Extracted entries »
▼

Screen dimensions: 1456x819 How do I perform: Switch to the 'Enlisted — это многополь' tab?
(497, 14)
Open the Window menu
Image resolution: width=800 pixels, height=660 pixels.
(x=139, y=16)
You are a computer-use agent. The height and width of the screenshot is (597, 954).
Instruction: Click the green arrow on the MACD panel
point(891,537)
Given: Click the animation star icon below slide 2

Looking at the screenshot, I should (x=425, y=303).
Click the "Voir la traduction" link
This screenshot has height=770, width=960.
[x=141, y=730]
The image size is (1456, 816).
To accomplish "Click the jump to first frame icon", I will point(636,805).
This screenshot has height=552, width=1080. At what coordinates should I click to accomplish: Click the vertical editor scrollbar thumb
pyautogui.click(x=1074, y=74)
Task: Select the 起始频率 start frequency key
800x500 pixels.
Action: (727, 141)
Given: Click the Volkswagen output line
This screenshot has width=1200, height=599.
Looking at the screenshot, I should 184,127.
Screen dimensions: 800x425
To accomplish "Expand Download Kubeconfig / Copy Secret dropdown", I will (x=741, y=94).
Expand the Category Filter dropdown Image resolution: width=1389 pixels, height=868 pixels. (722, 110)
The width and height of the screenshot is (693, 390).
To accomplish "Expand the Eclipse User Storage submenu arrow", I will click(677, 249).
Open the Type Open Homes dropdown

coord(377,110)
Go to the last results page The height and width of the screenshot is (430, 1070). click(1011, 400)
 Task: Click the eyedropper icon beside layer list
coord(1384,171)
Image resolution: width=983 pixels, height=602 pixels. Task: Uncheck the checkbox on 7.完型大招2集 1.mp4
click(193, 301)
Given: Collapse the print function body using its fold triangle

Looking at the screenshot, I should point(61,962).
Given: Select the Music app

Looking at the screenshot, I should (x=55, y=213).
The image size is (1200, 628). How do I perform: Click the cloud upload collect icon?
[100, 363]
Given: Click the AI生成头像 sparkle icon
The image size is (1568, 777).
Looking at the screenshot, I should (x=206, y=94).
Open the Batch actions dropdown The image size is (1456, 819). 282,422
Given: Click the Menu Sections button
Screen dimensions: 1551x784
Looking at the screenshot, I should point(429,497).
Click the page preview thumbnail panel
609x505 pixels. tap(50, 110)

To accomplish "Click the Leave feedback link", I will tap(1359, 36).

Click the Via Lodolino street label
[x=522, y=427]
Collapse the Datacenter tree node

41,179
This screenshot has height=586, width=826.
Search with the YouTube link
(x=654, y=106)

▲

Task objective » Duplicate these records line for line, without changing anything.

Result of this exercise »
Screen dimensions: 1456x819 How do I perform: Switch to the 'Enlisted — это многополь' tab?
(497, 14)
Open the Window menu
Image resolution: width=800 pixels, height=660 pixels.
(x=139, y=16)
You are a computer-use agent. The height and width of the screenshot is (597, 954).
Instruction: Click the green arrow on the MACD panel
point(891,537)
Given: Click the animation star icon below slide 2

Looking at the screenshot, I should (x=425, y=303).
Click the "Voir la traduction" link
This screenshot has height=770, width=960.
[x=141, y=730]
The image size is (1456, 816).
To accomplish "Click the jump to first frame icon", I will point(636,805).
This screenshot has height=552, width=1080. At what coordinates should I click to accomplish: Click the vertical editor scrollbar thumb
pyautogui.click(x=1074, y=74)
Task: Select the 起始频率 start frequency key
800x500 pixels.
Action: (727, 141)
Given: Click the Volkswagen output line
This screenshot has width=1200, height=599.
Looking at the screenshot, I should 184,127.
Screen dimensions: 800x425
To accomplish "Expand Download Kubeconfig / Copy Secret dropdown", I will (x=741, y=94).
Expand the Category Filter dropdown Image resolution: width=1389 pixels, height=868 pixels. (722, 110)
The width and height of the screenshot is (693, 390).
To accomplish "Expand the Eclipse User Storage submenu arrow", I will click(677, 249).
Open the Type Open Homes dropdown

coord(377,110)
Go to the last results page The height and width of the screenshot is (430, 1070). click(1011, 400)
 Task: Click the eyedropper icon beside layer list
coord(1384,171)
Image resolution: width=983 pixels, height=602 pixels. Task: Uncheck the checkbox on 7.完型大招2集 1.mp4
click(193, 301)
Given: Collapse the print function body using its fold triangle

Looking at the screenshot, I should point(61,962).
Given: Select the Music app

Looking at the screenshot, I should (x=55, y=213).
The image size is (1200, 628). How do I perform: Click the cloud upload collect icon?
[100, 363]
Given: Click the AI生成头像 sparkle icon
The image size is (1568, 777).
Looking at the screenshot, I should (x=206, y=94).
Open the Batch actions dropdown The image size is (1456, 819). 282,422
Given: Click the Menu Sections button
Screen dimensions: 1551x784
Looking at the screenshot, I should point(429,497).
Click the page preview thumbnail panel
609x505 pixels. tap(50, 110)

To accomplish "Click the Leave feedback link", I will tap(1359, 36).

Click the Via Lodolino street label
[x=522, y=427]
Collapse the Datacenter tree node

41,179
This screenshot has height=586, width=826.
Search with the YouTube link
(x=654, y=106)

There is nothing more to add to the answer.